_PROBLEM_
Which lines below fall between the one containing "Image resolution: width=1372" and the one containing "Given: Click the orange People heading"? Repeat them exactly, counting both of those lines, and add nothing else.

_Dataset entries_
--------
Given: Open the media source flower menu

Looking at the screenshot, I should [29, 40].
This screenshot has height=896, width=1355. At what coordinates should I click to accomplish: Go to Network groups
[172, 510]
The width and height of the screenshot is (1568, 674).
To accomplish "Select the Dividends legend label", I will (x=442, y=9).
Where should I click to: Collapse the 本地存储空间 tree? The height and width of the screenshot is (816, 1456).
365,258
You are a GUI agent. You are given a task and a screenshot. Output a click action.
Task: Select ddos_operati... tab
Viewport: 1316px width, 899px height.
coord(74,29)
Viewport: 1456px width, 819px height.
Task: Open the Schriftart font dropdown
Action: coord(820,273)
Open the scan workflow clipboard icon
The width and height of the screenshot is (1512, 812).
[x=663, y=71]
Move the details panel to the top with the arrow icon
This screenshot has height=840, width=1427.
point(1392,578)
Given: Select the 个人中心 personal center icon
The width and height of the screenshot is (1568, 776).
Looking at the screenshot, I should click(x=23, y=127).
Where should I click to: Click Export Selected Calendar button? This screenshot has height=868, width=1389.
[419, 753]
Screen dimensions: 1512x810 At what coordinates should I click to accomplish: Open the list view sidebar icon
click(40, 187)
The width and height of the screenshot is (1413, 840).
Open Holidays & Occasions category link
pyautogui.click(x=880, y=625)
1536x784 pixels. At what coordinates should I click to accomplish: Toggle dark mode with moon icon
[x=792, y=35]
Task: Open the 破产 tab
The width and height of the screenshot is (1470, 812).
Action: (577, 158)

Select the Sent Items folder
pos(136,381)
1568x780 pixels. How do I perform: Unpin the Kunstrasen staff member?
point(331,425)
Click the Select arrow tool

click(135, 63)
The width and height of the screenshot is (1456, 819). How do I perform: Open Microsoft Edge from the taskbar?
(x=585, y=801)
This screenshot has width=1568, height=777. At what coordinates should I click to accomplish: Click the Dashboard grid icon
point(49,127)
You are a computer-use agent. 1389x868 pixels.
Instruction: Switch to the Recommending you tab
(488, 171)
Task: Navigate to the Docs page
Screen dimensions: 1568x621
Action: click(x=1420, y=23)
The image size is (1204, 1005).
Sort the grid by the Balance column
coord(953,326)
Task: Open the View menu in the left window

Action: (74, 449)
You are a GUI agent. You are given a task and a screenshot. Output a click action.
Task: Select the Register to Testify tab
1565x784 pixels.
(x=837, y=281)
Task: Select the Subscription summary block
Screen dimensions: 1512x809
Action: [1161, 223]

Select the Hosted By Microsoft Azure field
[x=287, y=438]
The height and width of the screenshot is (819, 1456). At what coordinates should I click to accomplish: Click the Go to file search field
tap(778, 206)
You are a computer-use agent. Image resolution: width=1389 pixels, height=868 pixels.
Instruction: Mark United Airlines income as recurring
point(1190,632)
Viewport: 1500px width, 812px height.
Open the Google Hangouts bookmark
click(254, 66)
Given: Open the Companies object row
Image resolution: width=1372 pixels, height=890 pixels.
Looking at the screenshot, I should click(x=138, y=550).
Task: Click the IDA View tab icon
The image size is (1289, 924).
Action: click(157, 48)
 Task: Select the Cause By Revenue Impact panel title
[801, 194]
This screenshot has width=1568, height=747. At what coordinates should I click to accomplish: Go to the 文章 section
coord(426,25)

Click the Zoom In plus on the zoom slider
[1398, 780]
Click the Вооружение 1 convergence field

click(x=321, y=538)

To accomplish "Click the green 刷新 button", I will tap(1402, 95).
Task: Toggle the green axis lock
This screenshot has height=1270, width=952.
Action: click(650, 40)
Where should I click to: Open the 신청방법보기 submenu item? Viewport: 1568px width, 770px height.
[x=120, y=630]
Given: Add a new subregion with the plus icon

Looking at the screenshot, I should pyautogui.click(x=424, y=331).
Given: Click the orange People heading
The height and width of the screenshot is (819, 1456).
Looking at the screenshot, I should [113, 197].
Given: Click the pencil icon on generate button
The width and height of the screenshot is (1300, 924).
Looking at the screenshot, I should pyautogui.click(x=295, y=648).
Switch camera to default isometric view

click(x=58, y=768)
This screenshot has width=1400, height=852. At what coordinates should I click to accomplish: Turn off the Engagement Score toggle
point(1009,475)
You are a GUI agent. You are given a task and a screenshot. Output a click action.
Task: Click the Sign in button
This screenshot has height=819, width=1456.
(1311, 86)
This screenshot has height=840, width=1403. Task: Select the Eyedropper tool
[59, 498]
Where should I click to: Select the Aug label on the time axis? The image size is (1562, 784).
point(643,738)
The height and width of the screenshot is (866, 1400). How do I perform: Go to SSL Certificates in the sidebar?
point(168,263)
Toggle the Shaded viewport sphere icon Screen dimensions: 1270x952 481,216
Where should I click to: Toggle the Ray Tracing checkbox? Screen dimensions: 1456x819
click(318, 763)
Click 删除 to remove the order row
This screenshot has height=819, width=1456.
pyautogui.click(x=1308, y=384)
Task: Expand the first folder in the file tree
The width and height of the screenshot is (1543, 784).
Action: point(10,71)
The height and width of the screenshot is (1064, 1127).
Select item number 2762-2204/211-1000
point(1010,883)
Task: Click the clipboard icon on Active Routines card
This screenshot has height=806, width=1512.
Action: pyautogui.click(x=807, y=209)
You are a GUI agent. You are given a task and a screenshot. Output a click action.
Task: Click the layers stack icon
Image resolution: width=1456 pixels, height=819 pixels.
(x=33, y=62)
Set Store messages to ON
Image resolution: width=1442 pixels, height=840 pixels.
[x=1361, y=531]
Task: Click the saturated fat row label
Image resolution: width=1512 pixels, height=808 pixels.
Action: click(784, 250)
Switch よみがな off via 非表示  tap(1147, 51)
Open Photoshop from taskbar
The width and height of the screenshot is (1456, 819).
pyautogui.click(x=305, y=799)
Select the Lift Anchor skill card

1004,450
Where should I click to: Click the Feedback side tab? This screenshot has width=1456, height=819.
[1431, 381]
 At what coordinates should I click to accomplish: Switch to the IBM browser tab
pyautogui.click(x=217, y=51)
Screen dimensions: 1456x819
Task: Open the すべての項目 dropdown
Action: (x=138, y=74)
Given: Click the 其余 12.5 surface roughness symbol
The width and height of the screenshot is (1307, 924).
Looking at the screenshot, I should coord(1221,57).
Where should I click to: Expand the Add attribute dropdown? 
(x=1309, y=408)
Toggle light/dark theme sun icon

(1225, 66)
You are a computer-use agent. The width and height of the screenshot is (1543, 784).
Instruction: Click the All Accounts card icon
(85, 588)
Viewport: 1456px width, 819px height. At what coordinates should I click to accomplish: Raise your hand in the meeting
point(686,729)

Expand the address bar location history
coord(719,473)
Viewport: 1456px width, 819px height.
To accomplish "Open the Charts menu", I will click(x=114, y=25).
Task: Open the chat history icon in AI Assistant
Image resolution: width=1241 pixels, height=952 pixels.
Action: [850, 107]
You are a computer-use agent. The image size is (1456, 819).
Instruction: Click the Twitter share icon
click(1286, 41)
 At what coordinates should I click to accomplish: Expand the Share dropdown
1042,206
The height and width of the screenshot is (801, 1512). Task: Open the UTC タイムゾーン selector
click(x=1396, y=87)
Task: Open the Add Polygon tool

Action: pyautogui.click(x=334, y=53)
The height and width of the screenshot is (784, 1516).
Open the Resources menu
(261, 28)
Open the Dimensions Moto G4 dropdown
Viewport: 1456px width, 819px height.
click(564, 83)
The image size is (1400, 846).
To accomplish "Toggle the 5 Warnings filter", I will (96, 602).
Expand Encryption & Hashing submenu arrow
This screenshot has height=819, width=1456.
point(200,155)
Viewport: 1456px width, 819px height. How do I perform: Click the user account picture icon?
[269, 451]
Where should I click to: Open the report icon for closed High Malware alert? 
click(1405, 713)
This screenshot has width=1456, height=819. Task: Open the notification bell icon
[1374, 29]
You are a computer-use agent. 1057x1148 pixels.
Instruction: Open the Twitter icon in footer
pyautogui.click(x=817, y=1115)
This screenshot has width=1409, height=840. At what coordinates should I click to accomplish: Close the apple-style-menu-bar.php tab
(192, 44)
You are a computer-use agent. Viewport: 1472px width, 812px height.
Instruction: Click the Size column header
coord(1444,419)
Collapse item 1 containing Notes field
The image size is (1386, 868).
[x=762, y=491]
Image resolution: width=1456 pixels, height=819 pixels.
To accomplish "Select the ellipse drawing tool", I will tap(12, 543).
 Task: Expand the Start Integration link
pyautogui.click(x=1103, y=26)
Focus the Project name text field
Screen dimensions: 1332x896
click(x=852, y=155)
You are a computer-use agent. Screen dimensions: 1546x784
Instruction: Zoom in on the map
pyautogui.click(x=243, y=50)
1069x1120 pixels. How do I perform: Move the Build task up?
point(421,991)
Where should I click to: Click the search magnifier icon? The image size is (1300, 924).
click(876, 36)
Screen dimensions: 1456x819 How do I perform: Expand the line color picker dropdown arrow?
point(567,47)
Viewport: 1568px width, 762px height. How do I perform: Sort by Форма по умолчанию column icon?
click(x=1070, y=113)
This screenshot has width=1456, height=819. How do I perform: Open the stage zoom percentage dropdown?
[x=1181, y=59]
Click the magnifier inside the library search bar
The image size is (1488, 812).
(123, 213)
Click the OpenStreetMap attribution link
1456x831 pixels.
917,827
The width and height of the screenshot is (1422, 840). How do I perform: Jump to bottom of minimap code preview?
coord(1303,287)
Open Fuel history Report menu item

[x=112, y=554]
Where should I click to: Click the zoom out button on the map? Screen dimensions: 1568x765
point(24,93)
--------
_YOUR RESPONSE_
Image resolution: width=1372 pixels, height=890 pixels.
Looking at the screenshot, I should click(x=138, y=550).
Task: Click the IDA View tab icon
The image size is (1289, 924).
Action: click(157, 48)
 Task: Select the Cause By Revenue Impact panel title
[801, 194]
This screenshot has width=1568, height=747. At what coordinates should I click to accomplish: Go to the 文章 section
coord(426,25)

Click the Zoom In plus on the zoom slider
[1398, 780]
Click the Вооружение 1 convergence field

click(x=321, y=538)

To accomplish "Click the green 刷新 button", I will tap(1402, 95).
Task: Toggle the green axis lock
This screenshot has height=1270, width=952.
Action: click(650, 40)
Where should I click to: Open the 신청방법보기 submenu item? Viewport: 1568px width, 770px height.
[x=120, y=630]
Given: Add a new subregion with the plus icon

Looking at the screenshot, I should pyautogui.click(x=424, y=331).
Given: Click the orange People heading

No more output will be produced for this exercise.